#### [Work task]
The result should be an exact copy of every record, with no pictures kept.

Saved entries
/---

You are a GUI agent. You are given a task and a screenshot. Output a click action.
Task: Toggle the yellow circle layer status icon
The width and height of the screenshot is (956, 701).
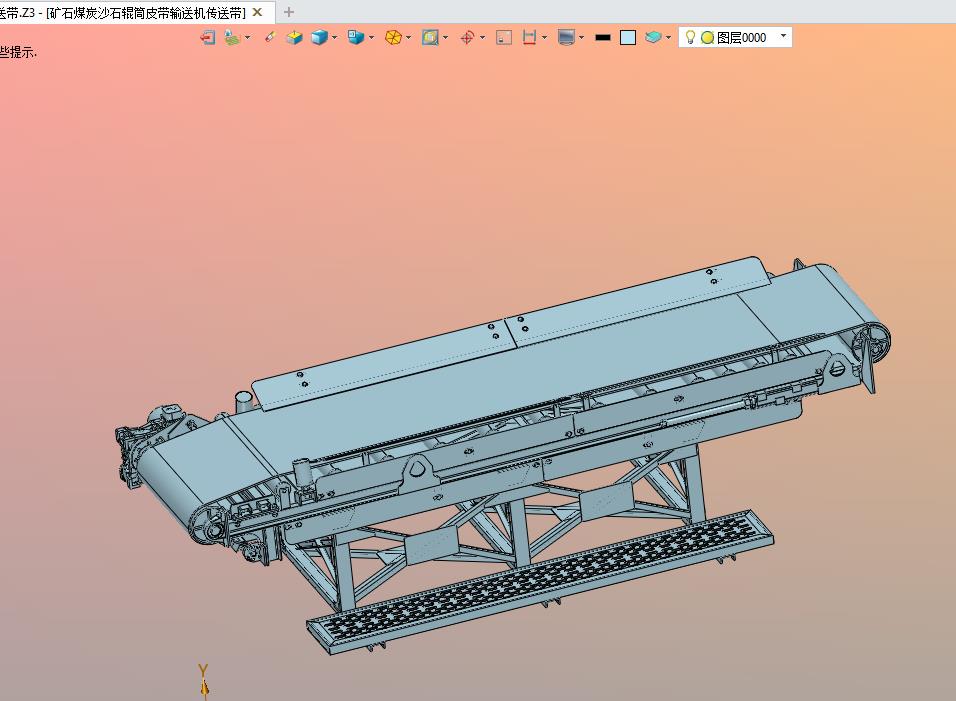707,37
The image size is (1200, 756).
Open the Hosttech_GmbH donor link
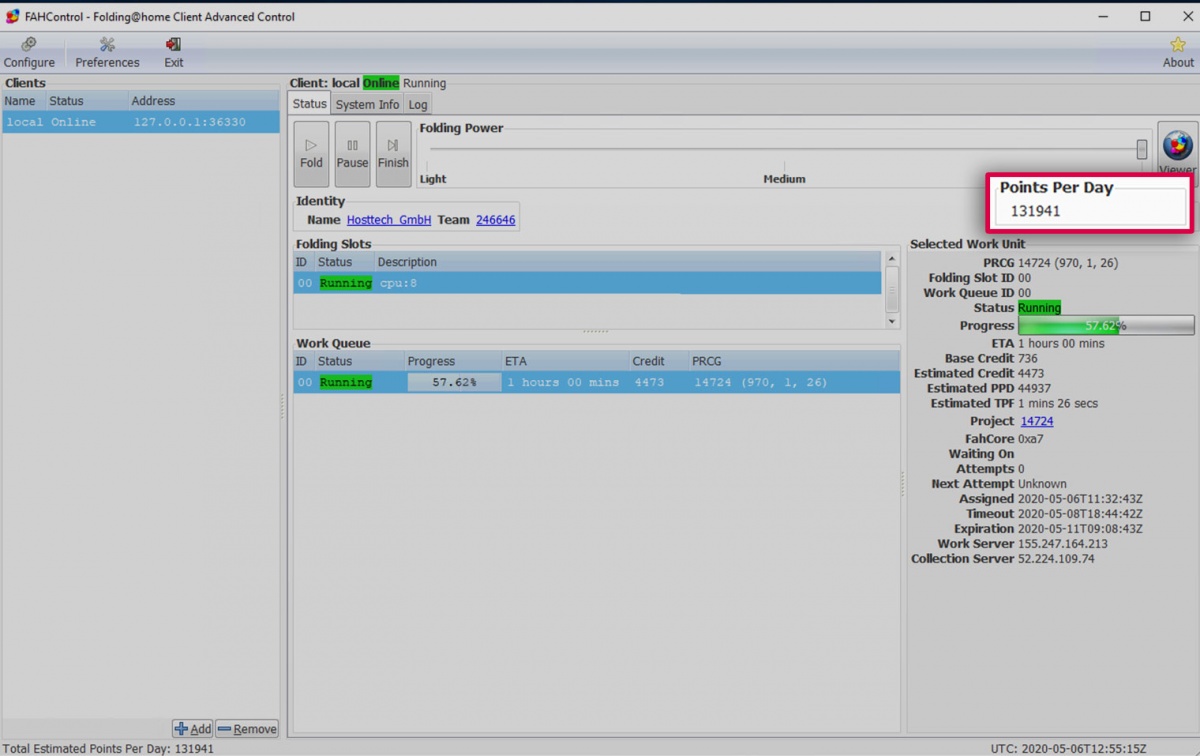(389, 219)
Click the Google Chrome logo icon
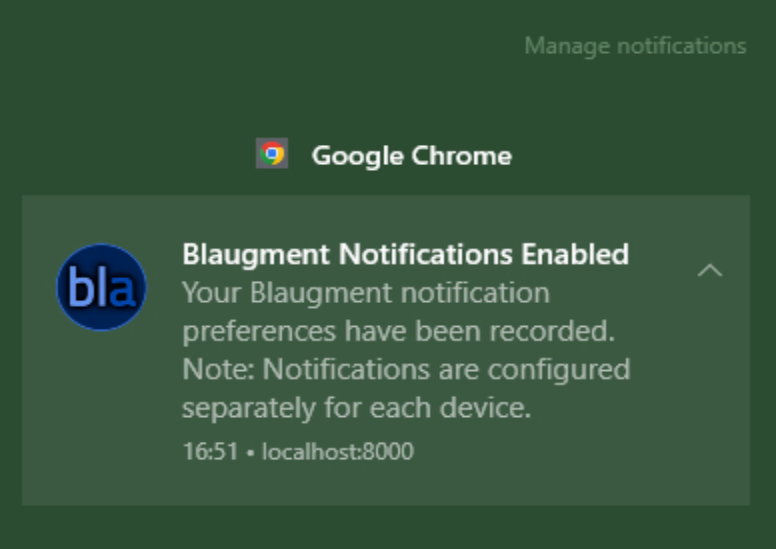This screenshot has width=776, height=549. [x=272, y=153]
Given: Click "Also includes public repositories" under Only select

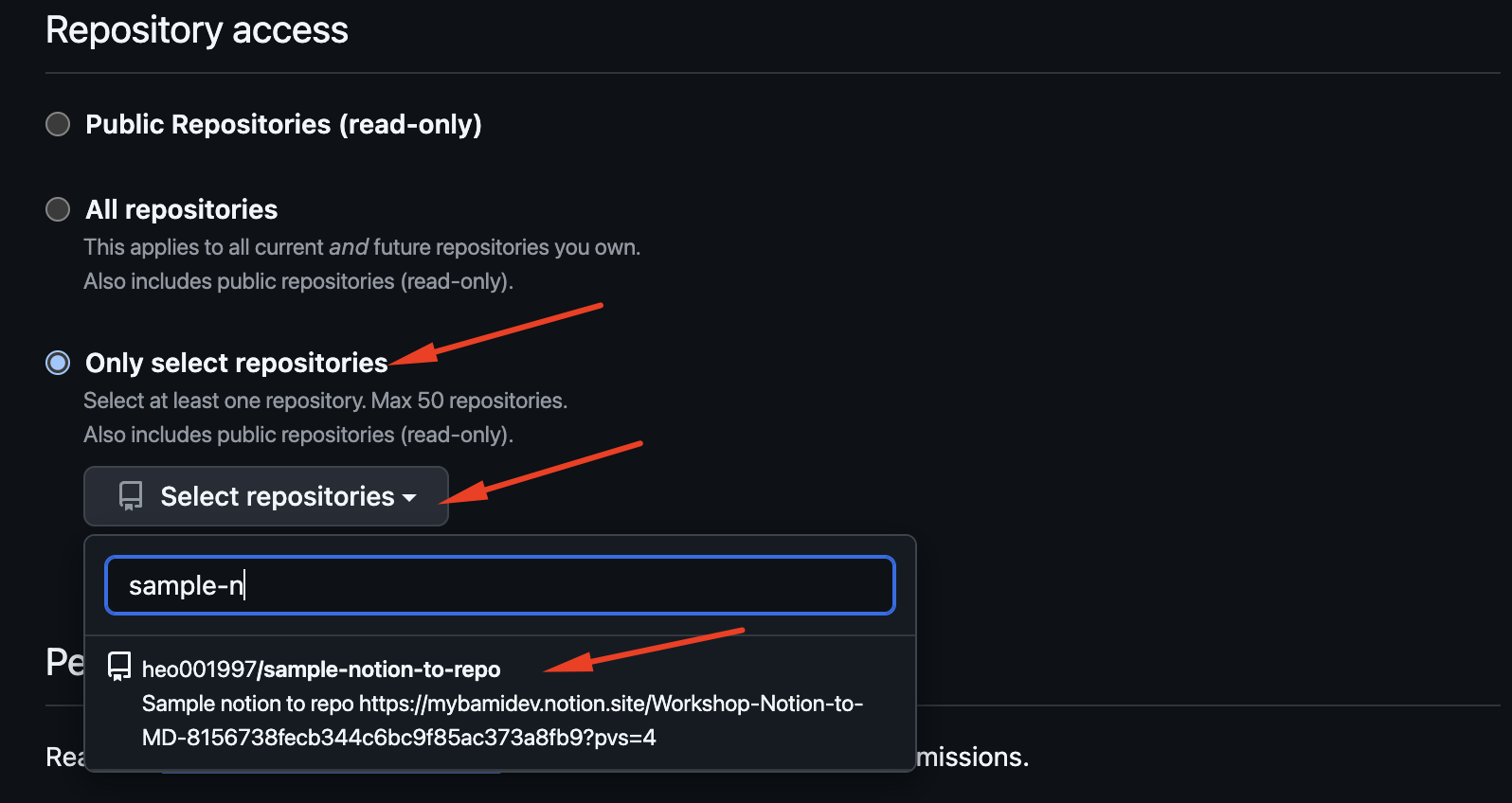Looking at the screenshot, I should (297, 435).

\---

#### [Your solution]
You are a GUI agent. You are given a task and a screenshot. Output a click action.
Task: Toggle the yellow circle layer status icon
The width and height of the screenshot is (956, 701).
707,37
The image size is (1200, 756).
Open the Hosttech_GmbH donor link
(389, 219)
Click the Google Chrome logo icon
This screenshot has width=776, height=549. [x=272, y=153]
Given: Click "Also includes public repositories" under Only select

Looking at the screenshot, I should (297, 435).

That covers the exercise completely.